Leave the images out, and otherwise write out each entry exactly.

Stored dataset items
-.-.-
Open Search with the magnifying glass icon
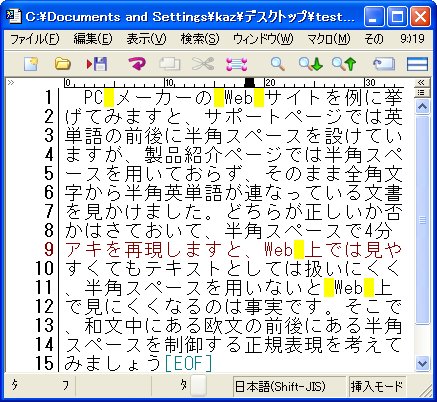Screen dimensions: 437x402 coord(277,64)
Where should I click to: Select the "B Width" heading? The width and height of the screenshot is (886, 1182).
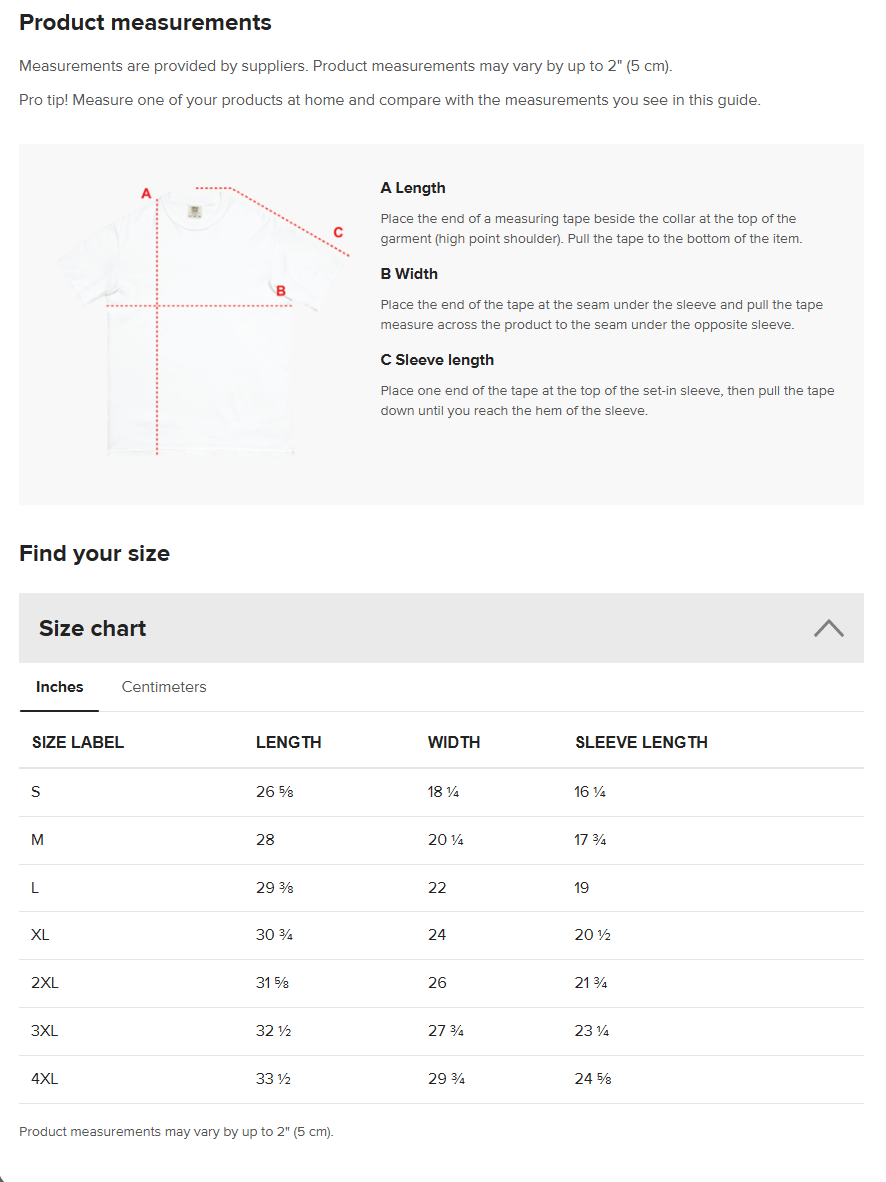(409, 274)
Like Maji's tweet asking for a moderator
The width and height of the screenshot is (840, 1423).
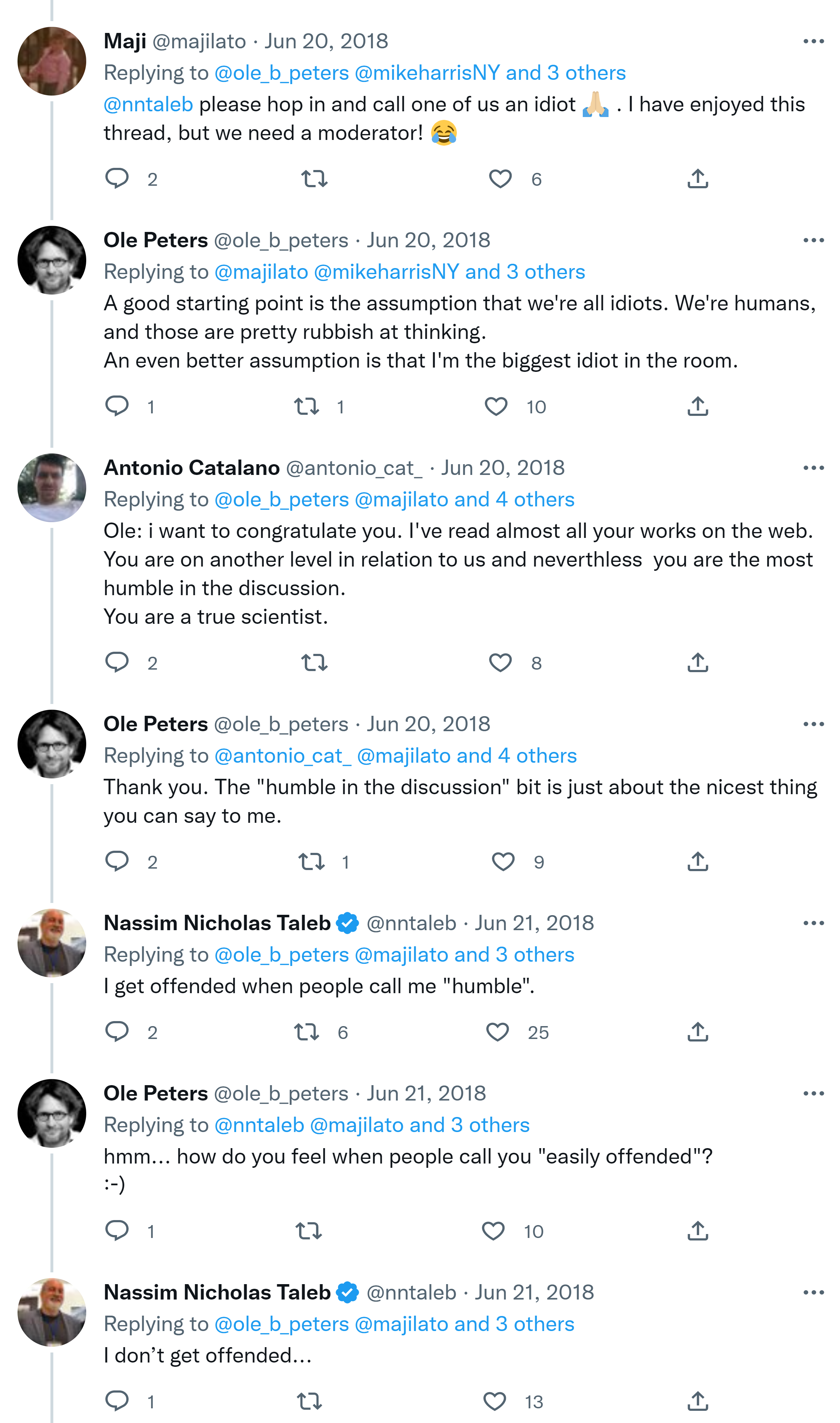point(500,179)
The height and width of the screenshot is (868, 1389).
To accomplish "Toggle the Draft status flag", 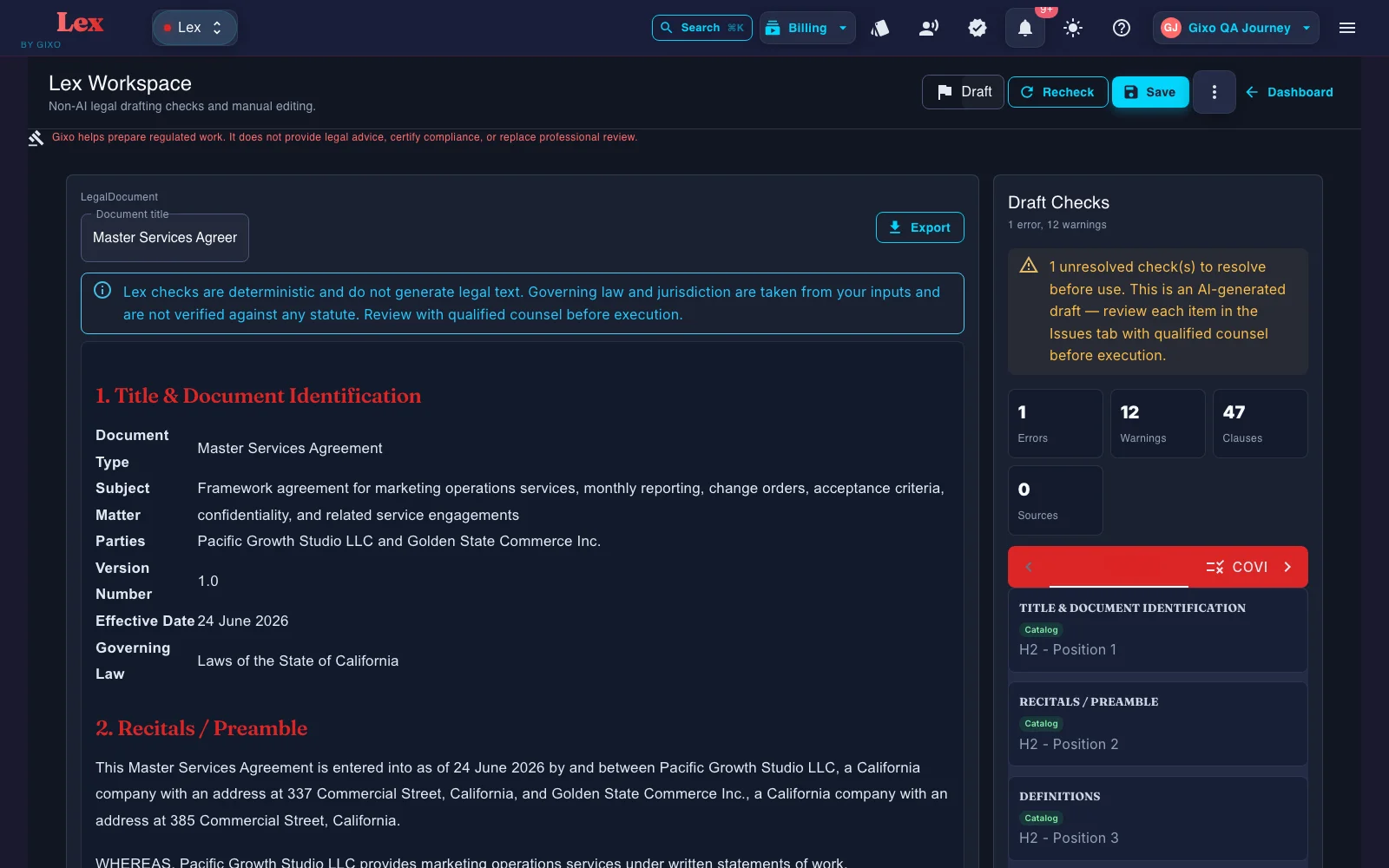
-.-.-
SOLUTION FOR THIS EXERCISE:
Open Search with the magnifying glass icon
Screen dimensions: 437x402 coord(277,64)
Where should I click to: Select the "B Width" heading? The width and height of the screenshot is (886, 1182).
(409, 274)
Like Maji's tweet asking for a moderator
The width and height of the screenshot is (840, 1423).
point(500,179)
The height and width of the screenshot is (868, 1389).
To accomplish "Toggle the Draft status flag", 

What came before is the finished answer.